Oskar Linde - 2023-04-30

Thanks for checking this out! I've attached a new version with the following changes:

Added vice.texi documentation for the monitor commands

Changed linebreak column for profiler help to ~76

I've not been able to get my compiler to emit any format string warnings (building using llvm/clang for arm64, -Wpedantic -Wformat-pedantic). Can you share what warnings you get?

I tested benchmarking in warp mode with and without the --enable-profiling flag for a workload. 3 repeats:

With: --disable-profiling 6.12 s 6.04 s 6.13 s With: --enable-profiling 6.13 6.05 6.08

So the performance impact of enabling profiling support seems to be in the noise. If you think this is sufficient, I'm happy to remove the configure option.

profiler-230430.patch
If you would like to refer to this comment somewhere else in this project, copy and paste the following link:

Oskar Linde - 2023-04-30

Hmm, with profiling turned on from boot, 58 million samples collected in ~6 seconds, I got the virtually the same warp execution timings.

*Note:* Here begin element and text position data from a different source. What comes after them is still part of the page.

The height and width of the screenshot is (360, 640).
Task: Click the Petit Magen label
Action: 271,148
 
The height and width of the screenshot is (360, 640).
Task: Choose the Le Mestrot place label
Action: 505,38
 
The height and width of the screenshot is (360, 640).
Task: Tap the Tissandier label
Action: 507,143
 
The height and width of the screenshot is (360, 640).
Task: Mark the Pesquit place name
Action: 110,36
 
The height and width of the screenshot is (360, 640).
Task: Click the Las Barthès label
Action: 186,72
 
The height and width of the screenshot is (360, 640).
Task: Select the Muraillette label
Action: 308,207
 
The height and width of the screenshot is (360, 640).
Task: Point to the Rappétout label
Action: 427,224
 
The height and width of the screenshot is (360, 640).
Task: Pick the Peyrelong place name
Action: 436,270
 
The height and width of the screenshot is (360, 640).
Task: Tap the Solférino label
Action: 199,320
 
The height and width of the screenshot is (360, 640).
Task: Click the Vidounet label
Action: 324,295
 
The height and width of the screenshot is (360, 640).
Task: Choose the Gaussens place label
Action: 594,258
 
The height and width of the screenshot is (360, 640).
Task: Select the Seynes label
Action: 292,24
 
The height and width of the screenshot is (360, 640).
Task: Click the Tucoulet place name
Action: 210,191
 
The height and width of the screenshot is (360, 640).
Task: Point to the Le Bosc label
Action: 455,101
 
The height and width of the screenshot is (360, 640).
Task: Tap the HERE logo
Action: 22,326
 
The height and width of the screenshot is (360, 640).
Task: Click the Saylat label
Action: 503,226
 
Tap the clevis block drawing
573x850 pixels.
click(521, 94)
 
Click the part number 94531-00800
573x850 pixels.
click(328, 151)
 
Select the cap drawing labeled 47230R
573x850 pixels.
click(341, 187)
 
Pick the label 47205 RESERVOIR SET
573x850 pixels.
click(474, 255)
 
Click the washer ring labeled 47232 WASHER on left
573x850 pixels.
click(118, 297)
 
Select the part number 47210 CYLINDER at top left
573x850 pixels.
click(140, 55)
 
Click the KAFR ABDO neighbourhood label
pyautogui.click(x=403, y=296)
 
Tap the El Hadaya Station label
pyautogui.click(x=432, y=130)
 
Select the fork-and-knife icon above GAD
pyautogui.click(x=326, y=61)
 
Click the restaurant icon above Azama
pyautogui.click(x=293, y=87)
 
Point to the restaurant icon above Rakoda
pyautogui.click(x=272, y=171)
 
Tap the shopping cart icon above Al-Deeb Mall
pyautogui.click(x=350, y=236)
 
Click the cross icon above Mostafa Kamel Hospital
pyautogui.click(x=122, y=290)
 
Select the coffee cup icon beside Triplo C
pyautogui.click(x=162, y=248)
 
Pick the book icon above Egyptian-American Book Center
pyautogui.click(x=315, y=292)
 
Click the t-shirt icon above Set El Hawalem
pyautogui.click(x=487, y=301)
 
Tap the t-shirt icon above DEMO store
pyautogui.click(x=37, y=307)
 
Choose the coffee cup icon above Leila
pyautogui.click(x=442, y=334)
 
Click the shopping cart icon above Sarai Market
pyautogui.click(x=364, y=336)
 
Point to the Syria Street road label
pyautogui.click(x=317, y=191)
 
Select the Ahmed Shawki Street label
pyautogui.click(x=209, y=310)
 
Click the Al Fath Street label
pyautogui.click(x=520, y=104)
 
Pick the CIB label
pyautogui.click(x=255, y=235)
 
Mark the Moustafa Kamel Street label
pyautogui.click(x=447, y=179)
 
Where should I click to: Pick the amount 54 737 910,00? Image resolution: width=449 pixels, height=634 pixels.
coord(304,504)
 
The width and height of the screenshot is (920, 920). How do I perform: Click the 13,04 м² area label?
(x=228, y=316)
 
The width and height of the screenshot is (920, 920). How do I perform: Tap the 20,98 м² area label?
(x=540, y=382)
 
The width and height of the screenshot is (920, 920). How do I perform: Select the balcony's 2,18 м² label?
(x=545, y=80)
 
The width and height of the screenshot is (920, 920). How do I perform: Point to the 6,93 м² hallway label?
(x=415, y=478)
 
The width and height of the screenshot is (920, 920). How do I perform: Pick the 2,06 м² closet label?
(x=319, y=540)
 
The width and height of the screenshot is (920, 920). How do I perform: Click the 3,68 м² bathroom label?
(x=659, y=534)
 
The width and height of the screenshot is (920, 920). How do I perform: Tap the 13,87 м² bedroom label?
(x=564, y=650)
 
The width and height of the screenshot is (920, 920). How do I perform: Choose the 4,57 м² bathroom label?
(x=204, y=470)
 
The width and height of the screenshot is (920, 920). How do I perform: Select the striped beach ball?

If you would like to refer to this comment somewhere else in this project, copy and paste the following link:

gpz - 2023-05-02

I am running the testbench on x64sc now, just to see if this might break something.

That looks good....

Hmm, with profiling turned on from boot, 58 million samples collected in ~6 seconds, I got the virtually the same warp execution timings.

It should probably be enabled unconditionally then.... I'd much prefer this, since IF this patch breaks something, this will increase the chance someone notices it a lot

I've not been able to get my compiler to emit any format string warnings (building using llvm/clang for arm64, -Wpedantic -Wformat-pedantic). Can you share what warnings you get?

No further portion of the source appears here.